想验证AI解释的可信度?ConceptSMILE能审计概念级解释的可靠性,MedSAM和VLM在不同维度各有优劣,论文给出了量化证据。
ConceptSMILE是一个模型无关的扰动审计框架,用于评估概念级可解释AI的可靠性。它扩展SMILE的特征级归因逻辑,通过扰动输入区域、测量概念响应变化、应用局部加权并拟合XGBoost代理来近似局部概念行为。在视网膜眼底图像上,MedSAM视觉概念在空间归因和代理保真度上表现最佳(R²=0.8503,R_w²=0.8465),而VLM语义概念在血管任务忠实性和特定伪影条件下稳定性更强。该框架为概念级XAI提供了独立的信任度审计层。

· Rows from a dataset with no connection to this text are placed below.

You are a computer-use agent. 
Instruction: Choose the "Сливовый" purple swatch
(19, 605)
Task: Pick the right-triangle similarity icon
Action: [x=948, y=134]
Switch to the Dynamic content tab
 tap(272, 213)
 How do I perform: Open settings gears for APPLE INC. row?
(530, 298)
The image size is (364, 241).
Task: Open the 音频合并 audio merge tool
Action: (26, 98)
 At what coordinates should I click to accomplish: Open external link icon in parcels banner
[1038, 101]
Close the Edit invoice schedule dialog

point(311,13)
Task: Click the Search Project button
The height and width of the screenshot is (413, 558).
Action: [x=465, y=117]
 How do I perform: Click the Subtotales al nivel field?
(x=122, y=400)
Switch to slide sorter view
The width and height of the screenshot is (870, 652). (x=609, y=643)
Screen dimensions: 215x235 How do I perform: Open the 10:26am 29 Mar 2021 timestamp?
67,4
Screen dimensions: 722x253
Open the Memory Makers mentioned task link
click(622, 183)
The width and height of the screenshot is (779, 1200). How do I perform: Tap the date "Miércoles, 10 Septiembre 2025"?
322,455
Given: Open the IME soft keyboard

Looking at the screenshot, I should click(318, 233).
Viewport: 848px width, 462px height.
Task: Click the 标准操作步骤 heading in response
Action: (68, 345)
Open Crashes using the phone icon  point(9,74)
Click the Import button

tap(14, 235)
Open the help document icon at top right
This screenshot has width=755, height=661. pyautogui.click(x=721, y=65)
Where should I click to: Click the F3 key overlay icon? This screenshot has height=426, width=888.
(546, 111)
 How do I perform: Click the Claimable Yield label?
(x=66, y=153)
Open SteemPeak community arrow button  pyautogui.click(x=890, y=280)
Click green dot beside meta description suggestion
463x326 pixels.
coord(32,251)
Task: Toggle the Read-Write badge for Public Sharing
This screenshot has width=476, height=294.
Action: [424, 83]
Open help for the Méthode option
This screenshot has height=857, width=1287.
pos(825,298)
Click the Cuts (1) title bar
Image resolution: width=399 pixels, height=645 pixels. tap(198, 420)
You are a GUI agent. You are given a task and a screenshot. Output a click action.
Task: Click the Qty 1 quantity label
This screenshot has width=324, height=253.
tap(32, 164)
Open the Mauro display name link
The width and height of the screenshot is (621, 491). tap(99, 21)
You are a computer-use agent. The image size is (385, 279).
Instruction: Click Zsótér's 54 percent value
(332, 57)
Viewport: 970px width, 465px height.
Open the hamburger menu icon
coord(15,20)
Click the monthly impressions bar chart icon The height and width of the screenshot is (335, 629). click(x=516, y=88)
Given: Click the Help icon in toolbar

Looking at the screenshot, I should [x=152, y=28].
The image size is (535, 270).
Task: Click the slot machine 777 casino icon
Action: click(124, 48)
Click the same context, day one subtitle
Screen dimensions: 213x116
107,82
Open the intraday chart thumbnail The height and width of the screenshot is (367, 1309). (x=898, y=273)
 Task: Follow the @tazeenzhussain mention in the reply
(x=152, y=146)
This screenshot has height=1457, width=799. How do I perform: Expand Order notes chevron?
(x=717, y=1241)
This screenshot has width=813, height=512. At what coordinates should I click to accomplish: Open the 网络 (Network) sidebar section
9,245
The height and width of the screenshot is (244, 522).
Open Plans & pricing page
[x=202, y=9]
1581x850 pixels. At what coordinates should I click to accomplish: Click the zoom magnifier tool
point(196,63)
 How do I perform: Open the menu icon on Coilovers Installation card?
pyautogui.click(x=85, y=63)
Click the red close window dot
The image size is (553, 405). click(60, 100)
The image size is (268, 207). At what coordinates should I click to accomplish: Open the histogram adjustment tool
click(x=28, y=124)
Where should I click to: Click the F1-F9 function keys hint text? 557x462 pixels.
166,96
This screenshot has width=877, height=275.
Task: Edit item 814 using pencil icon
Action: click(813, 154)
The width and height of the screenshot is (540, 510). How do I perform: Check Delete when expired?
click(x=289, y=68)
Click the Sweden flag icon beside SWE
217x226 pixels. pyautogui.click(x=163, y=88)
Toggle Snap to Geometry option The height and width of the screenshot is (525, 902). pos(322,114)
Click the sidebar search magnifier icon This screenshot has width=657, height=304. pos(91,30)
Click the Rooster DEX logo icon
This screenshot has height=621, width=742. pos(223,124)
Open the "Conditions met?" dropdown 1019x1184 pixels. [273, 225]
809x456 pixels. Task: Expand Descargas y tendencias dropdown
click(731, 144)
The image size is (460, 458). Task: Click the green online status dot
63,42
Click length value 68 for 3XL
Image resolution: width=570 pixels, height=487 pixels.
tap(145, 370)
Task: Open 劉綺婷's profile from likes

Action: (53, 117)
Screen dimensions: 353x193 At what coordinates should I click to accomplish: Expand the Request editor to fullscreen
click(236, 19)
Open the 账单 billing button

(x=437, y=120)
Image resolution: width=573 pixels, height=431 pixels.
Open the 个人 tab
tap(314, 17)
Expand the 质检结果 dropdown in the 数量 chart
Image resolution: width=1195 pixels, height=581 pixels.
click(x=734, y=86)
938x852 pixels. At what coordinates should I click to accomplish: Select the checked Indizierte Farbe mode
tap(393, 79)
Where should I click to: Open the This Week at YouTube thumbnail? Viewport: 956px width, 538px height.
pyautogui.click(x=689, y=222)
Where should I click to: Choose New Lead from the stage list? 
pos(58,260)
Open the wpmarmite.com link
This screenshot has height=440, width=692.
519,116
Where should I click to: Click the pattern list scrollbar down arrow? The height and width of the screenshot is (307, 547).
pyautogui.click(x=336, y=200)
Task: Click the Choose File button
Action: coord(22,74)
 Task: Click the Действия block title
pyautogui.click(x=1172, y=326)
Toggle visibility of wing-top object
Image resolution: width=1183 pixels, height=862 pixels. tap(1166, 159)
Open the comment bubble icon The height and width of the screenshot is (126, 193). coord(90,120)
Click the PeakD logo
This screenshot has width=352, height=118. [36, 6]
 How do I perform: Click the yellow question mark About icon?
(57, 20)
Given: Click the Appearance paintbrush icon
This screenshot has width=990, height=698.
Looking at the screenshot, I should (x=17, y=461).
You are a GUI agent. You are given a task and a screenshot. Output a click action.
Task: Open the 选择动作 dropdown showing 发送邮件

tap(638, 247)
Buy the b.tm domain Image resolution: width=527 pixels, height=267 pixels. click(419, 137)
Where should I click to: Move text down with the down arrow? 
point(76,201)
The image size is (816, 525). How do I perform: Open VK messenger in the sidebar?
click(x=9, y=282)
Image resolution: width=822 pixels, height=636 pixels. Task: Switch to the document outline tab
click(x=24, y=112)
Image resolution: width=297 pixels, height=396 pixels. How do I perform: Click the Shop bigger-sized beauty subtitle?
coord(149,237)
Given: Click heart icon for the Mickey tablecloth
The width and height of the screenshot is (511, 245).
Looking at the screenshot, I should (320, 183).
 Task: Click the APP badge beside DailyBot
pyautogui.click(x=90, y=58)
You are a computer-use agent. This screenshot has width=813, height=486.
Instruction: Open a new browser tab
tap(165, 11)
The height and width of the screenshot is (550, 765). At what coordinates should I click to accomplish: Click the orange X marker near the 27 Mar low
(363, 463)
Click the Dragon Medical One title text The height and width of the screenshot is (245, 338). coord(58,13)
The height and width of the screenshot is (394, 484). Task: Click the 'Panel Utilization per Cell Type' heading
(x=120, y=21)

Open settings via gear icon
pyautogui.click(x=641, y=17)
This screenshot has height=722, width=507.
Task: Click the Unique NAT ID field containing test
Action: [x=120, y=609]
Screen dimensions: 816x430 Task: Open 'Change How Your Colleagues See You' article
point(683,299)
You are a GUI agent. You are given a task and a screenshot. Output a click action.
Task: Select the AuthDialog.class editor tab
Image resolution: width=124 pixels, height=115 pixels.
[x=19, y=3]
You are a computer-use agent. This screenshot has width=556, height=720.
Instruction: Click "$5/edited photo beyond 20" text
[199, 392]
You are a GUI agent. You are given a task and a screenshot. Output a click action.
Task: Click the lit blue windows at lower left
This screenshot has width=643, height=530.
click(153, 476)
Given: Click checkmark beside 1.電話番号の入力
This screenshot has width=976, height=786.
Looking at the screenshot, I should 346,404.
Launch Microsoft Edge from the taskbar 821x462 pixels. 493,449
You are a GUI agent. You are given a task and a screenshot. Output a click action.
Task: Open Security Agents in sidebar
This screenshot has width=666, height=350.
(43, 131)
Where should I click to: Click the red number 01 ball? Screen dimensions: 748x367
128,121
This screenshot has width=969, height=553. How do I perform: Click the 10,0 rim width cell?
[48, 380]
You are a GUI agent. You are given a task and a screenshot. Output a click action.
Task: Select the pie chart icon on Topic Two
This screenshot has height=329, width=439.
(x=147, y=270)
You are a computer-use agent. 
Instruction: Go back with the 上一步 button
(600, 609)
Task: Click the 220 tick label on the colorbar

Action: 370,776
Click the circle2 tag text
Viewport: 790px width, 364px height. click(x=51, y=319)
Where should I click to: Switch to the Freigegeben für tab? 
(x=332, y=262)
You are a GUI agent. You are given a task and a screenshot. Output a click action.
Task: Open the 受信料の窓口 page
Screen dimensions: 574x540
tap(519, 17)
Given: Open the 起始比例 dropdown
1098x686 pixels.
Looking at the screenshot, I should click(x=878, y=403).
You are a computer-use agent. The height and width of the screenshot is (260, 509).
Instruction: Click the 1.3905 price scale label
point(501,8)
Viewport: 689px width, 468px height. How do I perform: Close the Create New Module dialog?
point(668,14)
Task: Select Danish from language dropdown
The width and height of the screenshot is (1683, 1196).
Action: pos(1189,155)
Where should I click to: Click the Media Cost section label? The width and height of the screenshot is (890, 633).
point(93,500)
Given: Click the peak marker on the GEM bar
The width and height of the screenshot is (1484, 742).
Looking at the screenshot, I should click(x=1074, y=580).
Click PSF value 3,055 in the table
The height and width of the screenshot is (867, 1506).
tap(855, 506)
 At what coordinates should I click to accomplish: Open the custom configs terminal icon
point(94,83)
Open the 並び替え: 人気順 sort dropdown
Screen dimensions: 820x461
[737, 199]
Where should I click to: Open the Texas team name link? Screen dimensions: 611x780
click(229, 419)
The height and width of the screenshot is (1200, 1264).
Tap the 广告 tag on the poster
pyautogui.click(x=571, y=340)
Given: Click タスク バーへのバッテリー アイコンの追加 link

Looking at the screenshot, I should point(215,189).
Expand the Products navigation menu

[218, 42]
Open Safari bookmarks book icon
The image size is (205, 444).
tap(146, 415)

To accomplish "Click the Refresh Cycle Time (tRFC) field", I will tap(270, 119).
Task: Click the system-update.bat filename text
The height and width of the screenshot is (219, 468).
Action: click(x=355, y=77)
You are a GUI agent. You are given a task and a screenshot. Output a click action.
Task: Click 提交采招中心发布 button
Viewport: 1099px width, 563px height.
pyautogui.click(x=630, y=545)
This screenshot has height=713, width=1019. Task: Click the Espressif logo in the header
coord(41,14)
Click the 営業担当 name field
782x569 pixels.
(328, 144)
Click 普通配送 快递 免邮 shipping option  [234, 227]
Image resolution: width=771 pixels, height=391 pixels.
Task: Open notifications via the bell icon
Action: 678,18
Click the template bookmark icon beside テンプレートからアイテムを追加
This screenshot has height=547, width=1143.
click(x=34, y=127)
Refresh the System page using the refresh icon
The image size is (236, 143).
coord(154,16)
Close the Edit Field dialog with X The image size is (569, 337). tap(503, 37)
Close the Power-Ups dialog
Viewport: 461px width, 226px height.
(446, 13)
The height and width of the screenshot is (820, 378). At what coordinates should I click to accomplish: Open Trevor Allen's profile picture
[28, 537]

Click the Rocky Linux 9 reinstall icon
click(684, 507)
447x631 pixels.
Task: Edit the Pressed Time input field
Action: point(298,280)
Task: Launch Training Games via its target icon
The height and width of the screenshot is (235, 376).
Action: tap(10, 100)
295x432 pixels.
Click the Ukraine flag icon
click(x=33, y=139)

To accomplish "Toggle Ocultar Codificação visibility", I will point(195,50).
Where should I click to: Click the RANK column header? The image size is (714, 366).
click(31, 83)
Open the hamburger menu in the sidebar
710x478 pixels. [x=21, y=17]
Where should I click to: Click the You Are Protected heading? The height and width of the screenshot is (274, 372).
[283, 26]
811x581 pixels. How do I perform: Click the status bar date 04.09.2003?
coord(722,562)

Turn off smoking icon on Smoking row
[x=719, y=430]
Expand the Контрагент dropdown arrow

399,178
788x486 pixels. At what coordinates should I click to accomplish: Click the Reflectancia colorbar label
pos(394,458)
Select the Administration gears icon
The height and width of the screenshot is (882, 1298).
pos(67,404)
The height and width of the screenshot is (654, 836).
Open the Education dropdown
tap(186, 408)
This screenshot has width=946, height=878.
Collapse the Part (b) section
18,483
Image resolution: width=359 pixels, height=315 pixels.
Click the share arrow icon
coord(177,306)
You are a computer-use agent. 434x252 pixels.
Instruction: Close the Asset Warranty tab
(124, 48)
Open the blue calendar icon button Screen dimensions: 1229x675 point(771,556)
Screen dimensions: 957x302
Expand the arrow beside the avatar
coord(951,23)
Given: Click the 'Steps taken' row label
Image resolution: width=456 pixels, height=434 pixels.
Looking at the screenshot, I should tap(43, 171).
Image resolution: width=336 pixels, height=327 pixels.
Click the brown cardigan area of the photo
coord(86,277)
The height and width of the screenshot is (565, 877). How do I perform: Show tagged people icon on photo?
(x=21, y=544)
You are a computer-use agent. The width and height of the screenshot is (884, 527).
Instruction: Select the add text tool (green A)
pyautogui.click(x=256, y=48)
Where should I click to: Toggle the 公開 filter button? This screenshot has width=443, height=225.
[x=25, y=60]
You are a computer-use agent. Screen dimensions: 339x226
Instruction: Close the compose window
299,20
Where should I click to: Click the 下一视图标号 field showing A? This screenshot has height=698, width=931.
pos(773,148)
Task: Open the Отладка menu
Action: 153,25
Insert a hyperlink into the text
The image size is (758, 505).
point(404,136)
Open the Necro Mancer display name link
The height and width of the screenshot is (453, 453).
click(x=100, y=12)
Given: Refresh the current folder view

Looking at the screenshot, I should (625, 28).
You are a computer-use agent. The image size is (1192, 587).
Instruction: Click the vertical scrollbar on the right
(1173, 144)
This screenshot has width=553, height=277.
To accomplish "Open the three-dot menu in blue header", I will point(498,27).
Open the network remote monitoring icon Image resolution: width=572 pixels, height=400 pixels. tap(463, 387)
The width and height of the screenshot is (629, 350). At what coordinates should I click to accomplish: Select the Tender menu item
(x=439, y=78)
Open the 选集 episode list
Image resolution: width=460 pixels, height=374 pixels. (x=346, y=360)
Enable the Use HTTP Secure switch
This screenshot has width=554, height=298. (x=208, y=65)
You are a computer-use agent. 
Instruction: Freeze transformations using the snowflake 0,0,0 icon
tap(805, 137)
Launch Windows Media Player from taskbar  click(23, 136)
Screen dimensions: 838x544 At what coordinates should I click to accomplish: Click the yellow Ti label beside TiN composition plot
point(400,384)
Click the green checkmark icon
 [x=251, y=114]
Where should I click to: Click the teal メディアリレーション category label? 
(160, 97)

ConceptSMILE: Auditing the Trustworthiness of Concept-Based Explainable AI
Concept-based explainable artificial intelligence (AI) can make model reasoning more human-understandable, but concept-level outputs are not automatically trustworthy. We introduce ConceptSMILE, a model-agnostic perturbation-based auditing framework for evaluating the reliability of concept-based explanations. Rather than replacing SMILE, ConceptSMILE extends its perturbation-based logic from feature- or region-level attribution to the auditing of human-understandable concept explanations. The framework perturbs input regions, measures concept-response shifts, applies locality weighting, and fits an XGBoost surrogate to approximate local concept behaviour. Reliability is assessed through attribution accuracy, surrogate fidelity, faithfulness, stability, and consistency. We evaluate ConceptSMILE on retinal fundus images by comparing MedSAM-derived visual concepts with VLM-based semantic concepts. Results show that reliability varies across concepts and pathways: MedSAM achieves stronger spatial attribution and the highest surrogate fidelity ($R^2 = 0.8503$, $R_w^2 = 0.8465$), while the VLM pathway shows stronger vessel faithfulness and stronger stability under selected artefact conditions. ConceptSMILE provides an independent audit layer for evaluating the trustworthiness of concept-based XAI.